For the past few years, Black Square Editions, run by John Yau, has been putting out beautiful paperback books in translation such as Pierre Reverdy’s rollicking work of short fiction Haunted House (translated by John Ashbery) and Reverdy’s Prose Poems (translated by Ron Padgett). Its latest venture is Brian Evenson and Joanna Howard’s translation of Walls (Anamneses) by Marcel Cohen who, according to John Taylor, “has produced some of the most innovative and arresting short prose in contemporary French literature.”
At 5.5″ by 4.5″—about on par with the Green Integer volumes or the books in The City Lights Pocket Poets Series—this is one of the smallest books that I own; it is also one of the most fascinating. It is the kind of book that I wish well-dressed elderly men passed out on the street instead of those pocket-sized bibles that one inevitably sees immediately abandoned on the tops of newspaper machines.
A compendium of aphoristic passages, a flipbook of presences and absences, an exquisitely minimalist travelogue-cum-commonplace book, a remembrance of things past by way of the fragment: it is difficult to categorize this text, which was originally published in 1979, but it is quite easy to appreciate its grave acumen and elegance.
As the title suggests, these authoritatively stated sentences directly meditate on walls both physical and figurative, and sometimes a careful observation of the phenomenal world exists in the same sentence as the metaphysical:
Little flowers blooming between the stones of the wall, detritus of time at the confluence of all memories.

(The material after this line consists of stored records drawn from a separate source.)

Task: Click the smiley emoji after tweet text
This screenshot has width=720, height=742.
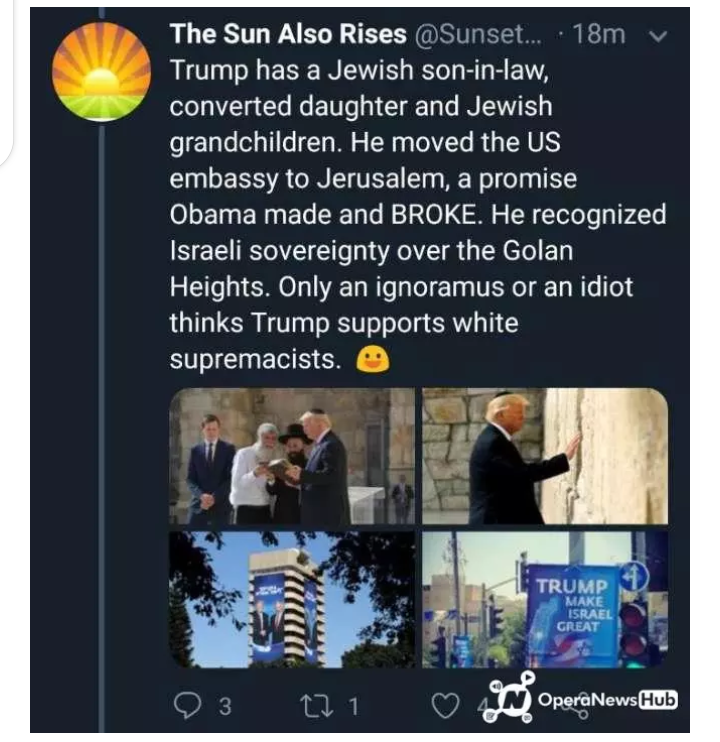Action: tap(371, 359)
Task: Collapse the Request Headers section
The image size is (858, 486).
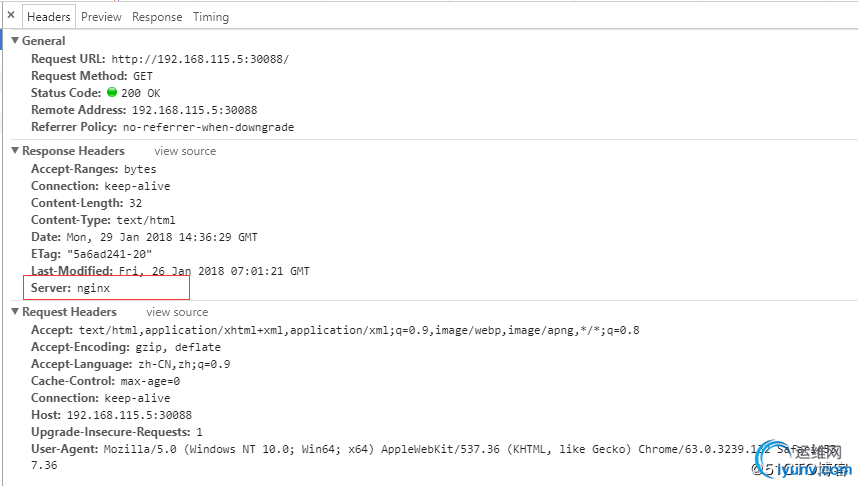Action: point(15,311)
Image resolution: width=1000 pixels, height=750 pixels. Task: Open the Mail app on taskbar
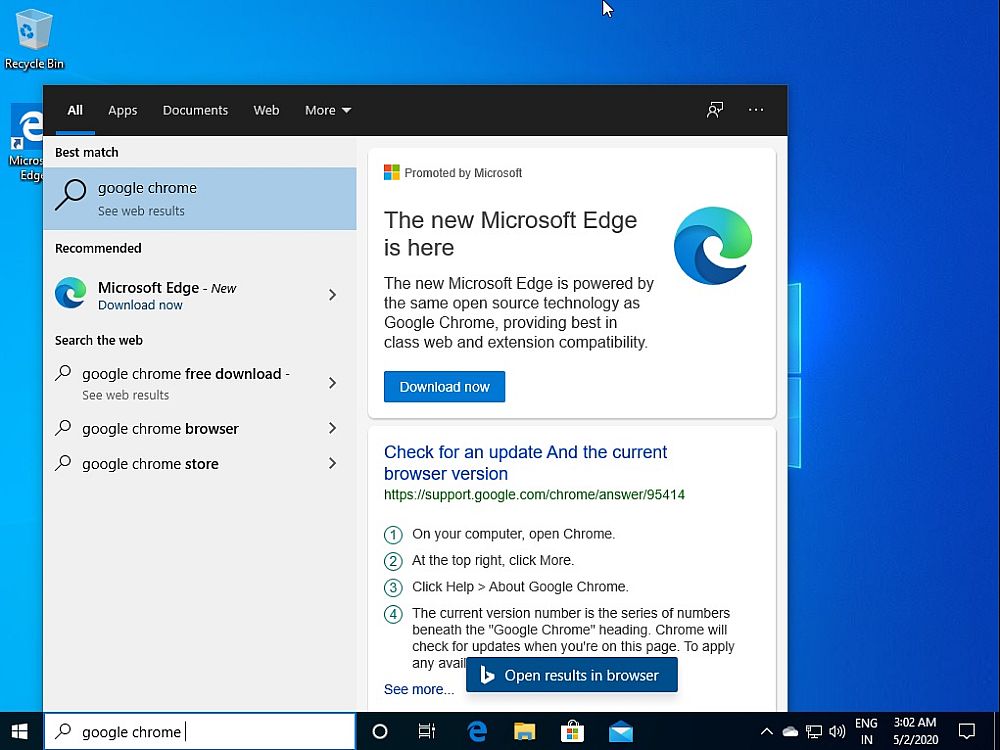pos(620,731)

Some of the entries, enclosed within parentheses, ostensibly recall a significant memory:
(As a child, leaning from the train window so as not to lose sight of my mother waving her handkerchief, how was I to understand that an ordinary wall, looming unexpectedly up, suddenly obliged me to speak of her in the past tense.)
Some have the sagacious tranquility of haiku:
Wall of China: above the clouds, jets pass without even catching sight of it.
And some, as is the case with much of Cohen’s writing, explore the historical trauma of WWII (this particular example probably refers to the quelling of the Warsaw Ghetto Uprising in 1943):
(Warsaw: Sunday, they came after mass, in their fine clothes, as one goes to a show, to see, on the other side of the ghetto walls, the last combatants jump from the windows of buildings in flames.)
It is significant that the last two of these passages occur on opposing pages, creating a stunning contrast (that bridges time and space) between the sublime, machinic indifference of the jets and the despicable exhibitionism of the rich during wartime. For me, these kinds of contrasts (that occur within the text’s interstices, within the copious white space of the pages) made this book as urgent and as suspenseful as any mystery novel, and its best passages chilled me to the bone: “Walls nearly respectable if one doesn’t get near enough to see the marks of the fingernails.”